# Sapim SecureLock nipples



## ericm979 (Jun 26, 2005)

Anyone tried them? Opinions? Do they make it more difficult to build wheels than standard nipples?


----------



## coachboyd (Jan 13, 2008)

We use quite a bit of them. They always seem to build nicely for us and I definitely wouldn't say they are difficult to build with. They are nice because they don't rely on using a harsh threadlocker to hold the nipples in place which could cause problems down the line.


----------



## bobonker (Feb 12, 2011)

I used them to repair the NDS of a Zipp 404 rear wheel with CX-Rays and so far, it is holding strong and true. I am not sure how you could use them with a round spoke though. The locking mechanism is very strong and unless you could hold the spoke, the wind-up would be difficult to manage IMO...especially with a spoke like a Sapim Laser.

Bob


----------



## ericm979 (Jun 26, 2005)

Good information. Since my wheels don't seem to have a problem with nipples loosening and I'll be using Lasers, I think I'll skip them.


----------



## Twinge (Apr 28, 2014)

I just built a wheelset using them with Lasers.
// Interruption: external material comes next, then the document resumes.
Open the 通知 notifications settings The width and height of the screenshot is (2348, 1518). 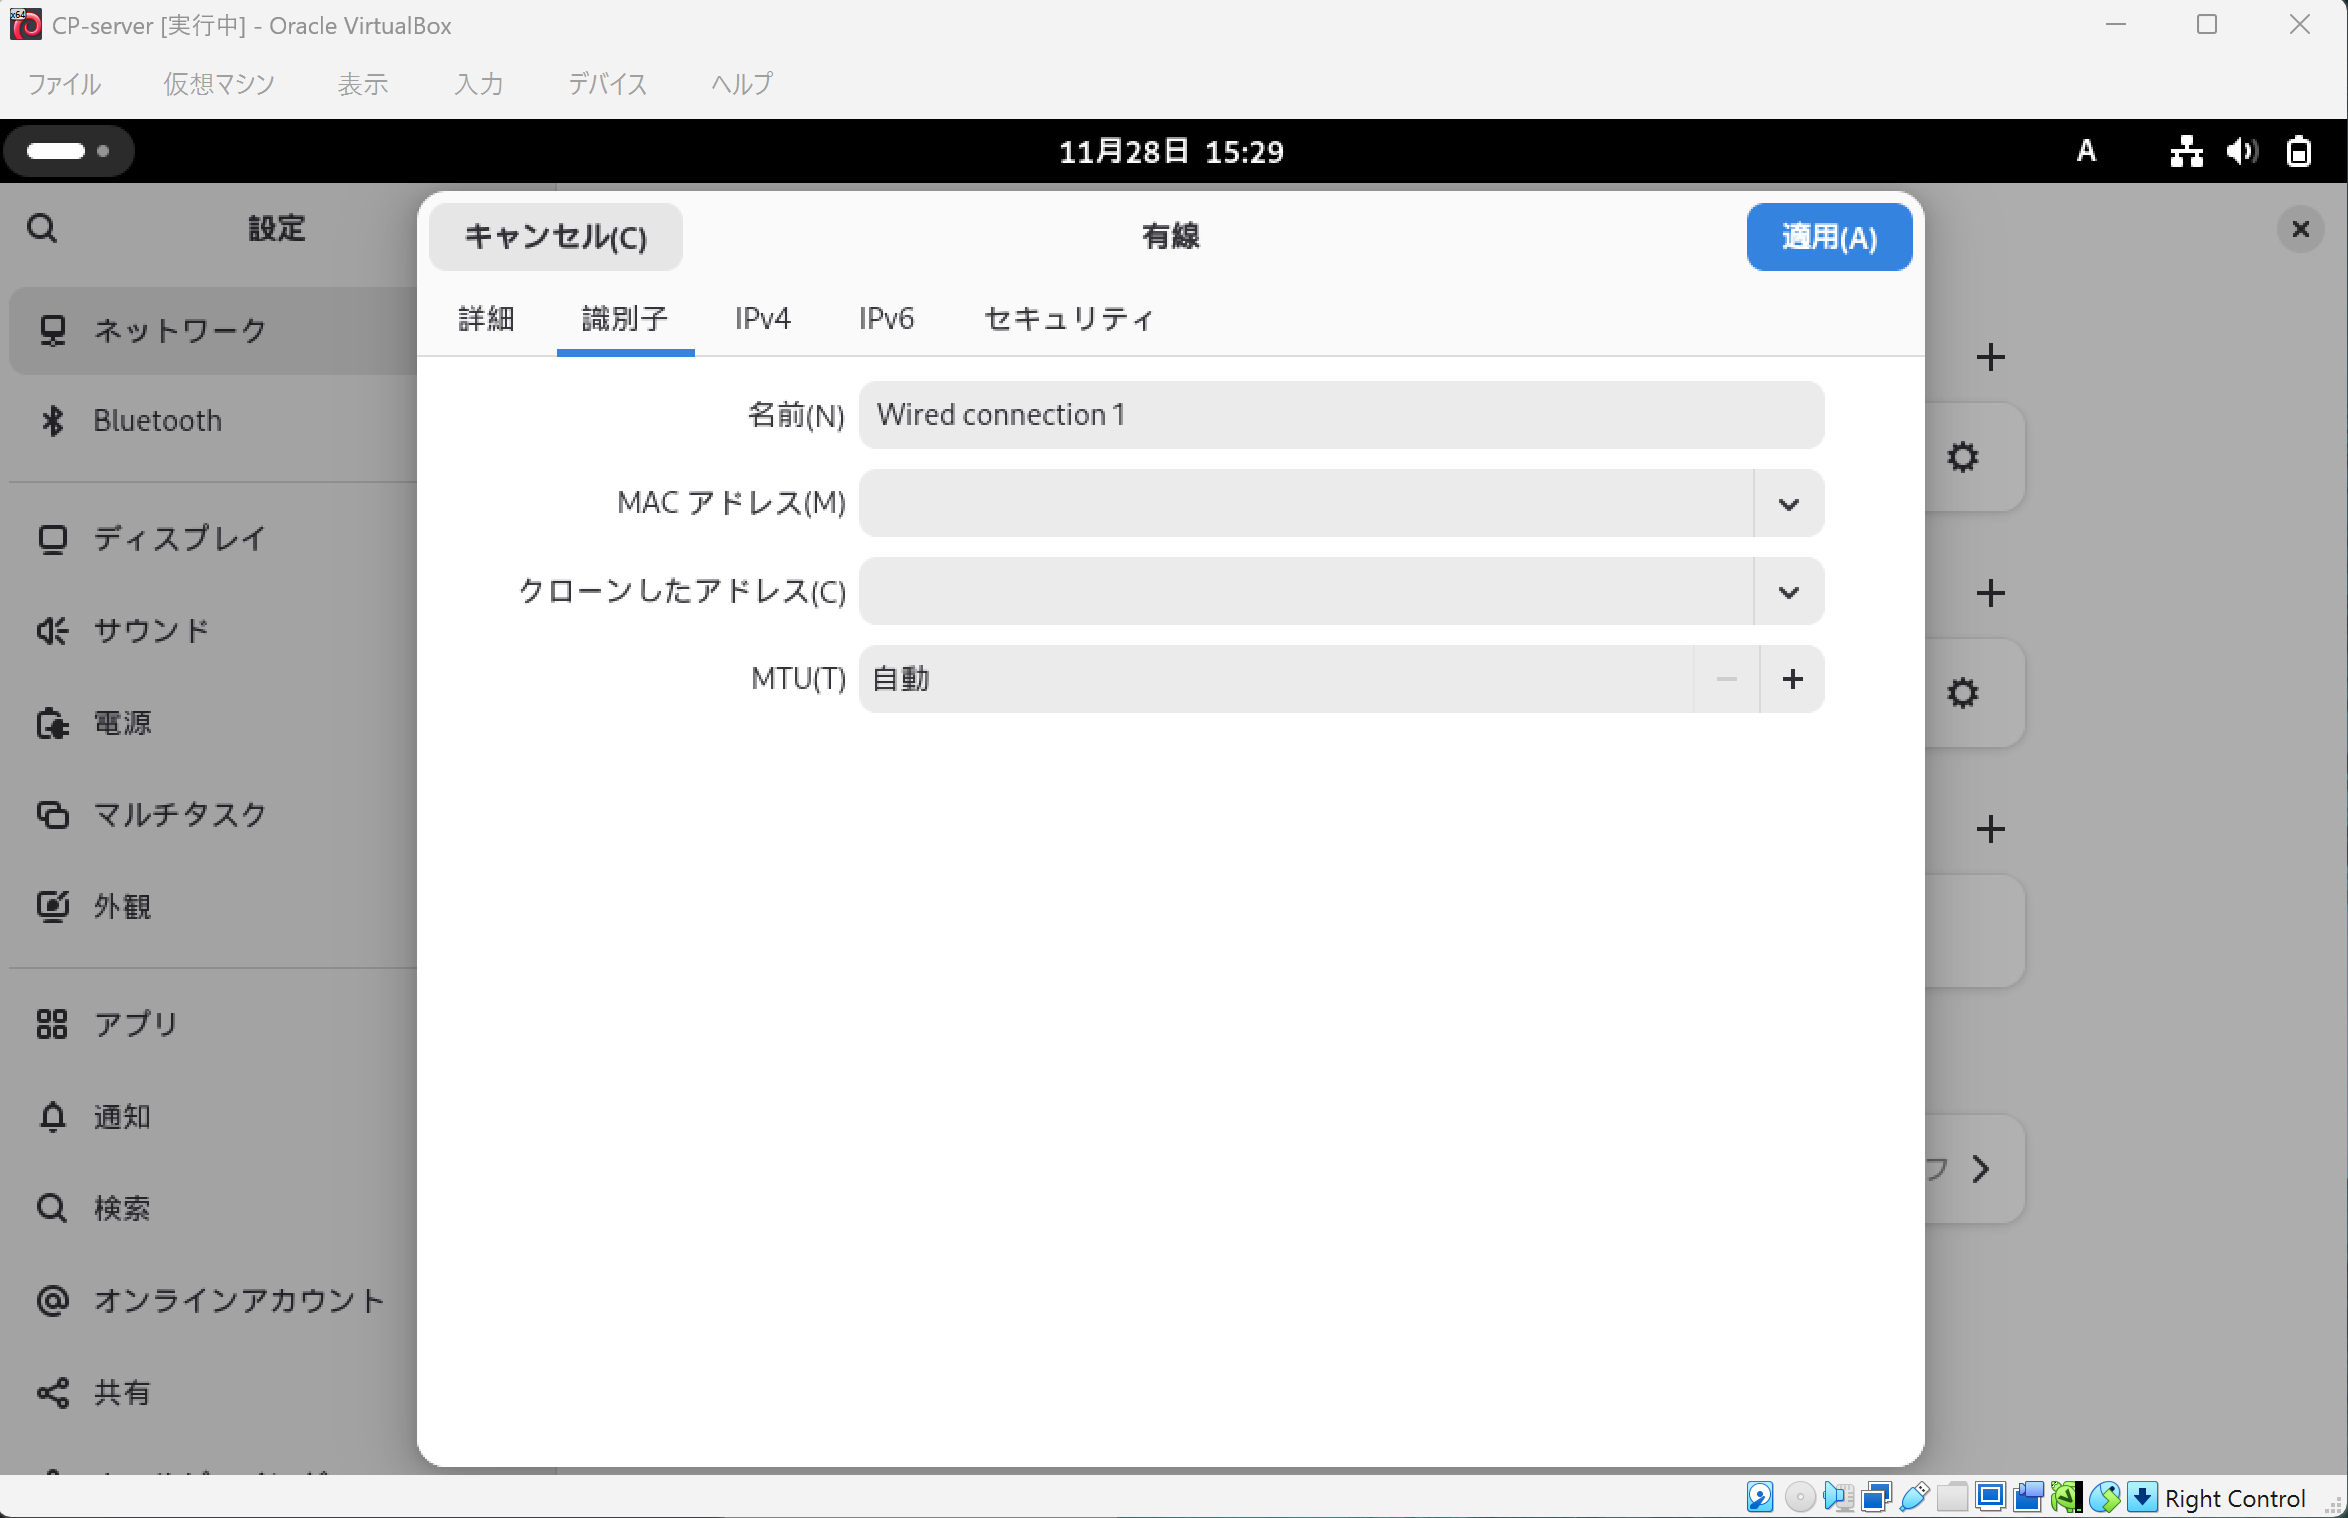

I don't know how you could build with Lasers and NOT hold them to prevent windup. I had an old pair of pliers that I wrapped in electrical tape. 
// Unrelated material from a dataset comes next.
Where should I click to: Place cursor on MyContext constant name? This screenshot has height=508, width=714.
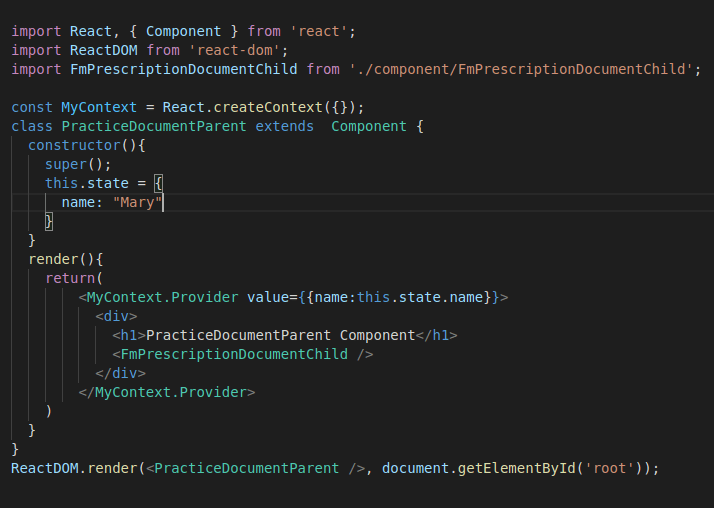point(99,107)
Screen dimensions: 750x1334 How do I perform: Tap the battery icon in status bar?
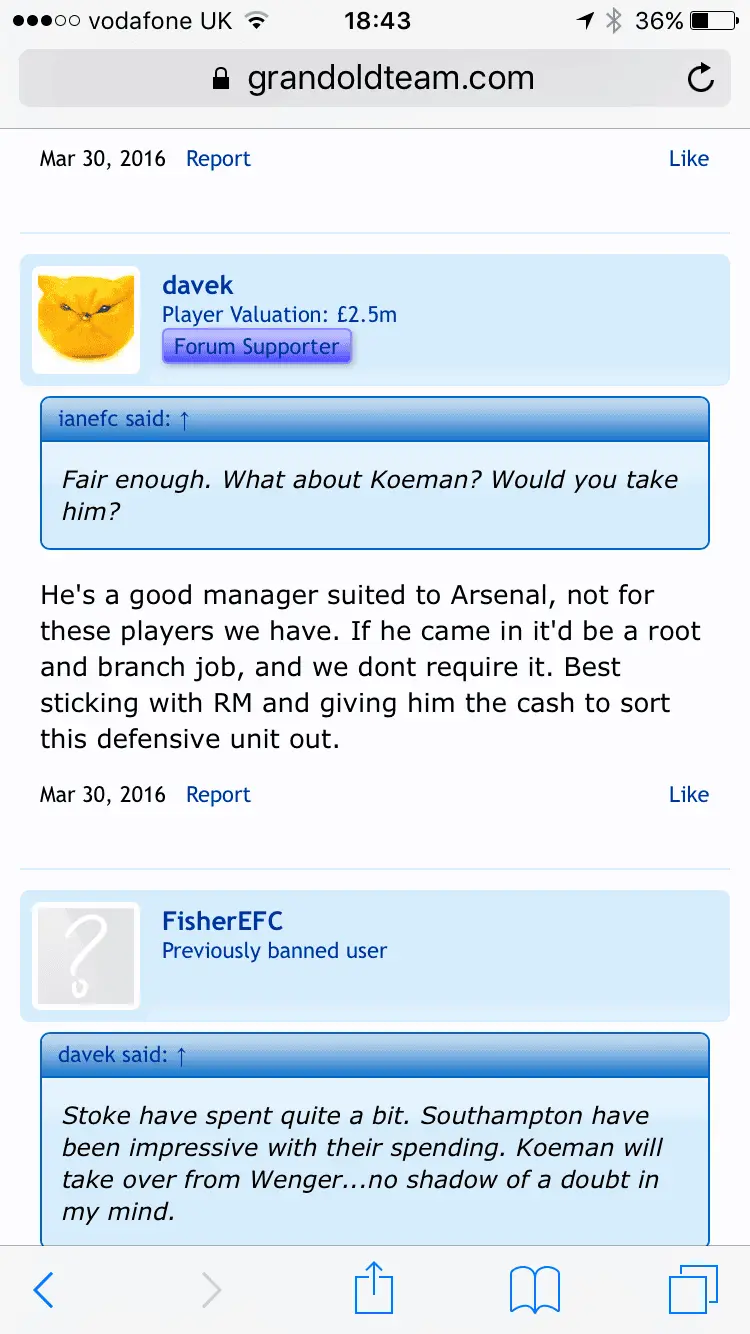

Anyway, the build went fine.


----------



## Drew Eckhardt (Nov 11, 2009)

Twinge said:


> I just built a wheelset using them with Lasers. I don't know how you could build with Lasers and NOT hold them to prevent windup. I had an old pair of pliers that I wrapped in electrical tape.
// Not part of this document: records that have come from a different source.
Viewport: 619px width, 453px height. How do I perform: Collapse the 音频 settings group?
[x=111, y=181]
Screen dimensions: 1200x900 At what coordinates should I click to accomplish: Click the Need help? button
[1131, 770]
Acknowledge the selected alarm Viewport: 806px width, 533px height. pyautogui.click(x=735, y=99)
It's easy enough to compensate for wind-up without clamping the spokes when you're not using any sort of locking nipple.

I've settled on DT 2.0/1.5mm Revolutions (same as the Lasers but with prettier butting) for most of my wheels and put 120 kgf into my last rear drive side. 

Using DT alloy nipples and zinc anti-seize for lubrication I was getting less than 90 degrees of windup on the drive side (as indicated on a tape flag stuck to the first DS spoke) and about half that on the NDS (with a tape flag on its first spoke). Windup is essentially the same within a wheel side unless you have sticky nipples that you'd know about when initially threading them on or you have a bent rim that takes a wild tension imbalance.

I point the tape flags parallel to the brake tracks, turn the wrench until it forms the desired angle with the flag (perpendicular or parallel to the flag for 1/4 or 1/2 turn), and then backup to restore the flag to its original position.

For regular spoke count wheels 1/4 turn increments are true enough.

Like this with just enough space between tape flag and nipple to use a spoke wrench:









Other people like Sharpie dots on each spoke.


----------



## ericm979 (Jun 26, 2005)

I bought a TwistResist tool a while back. Its an expensive solution to the problem but it is well made and works well.


----------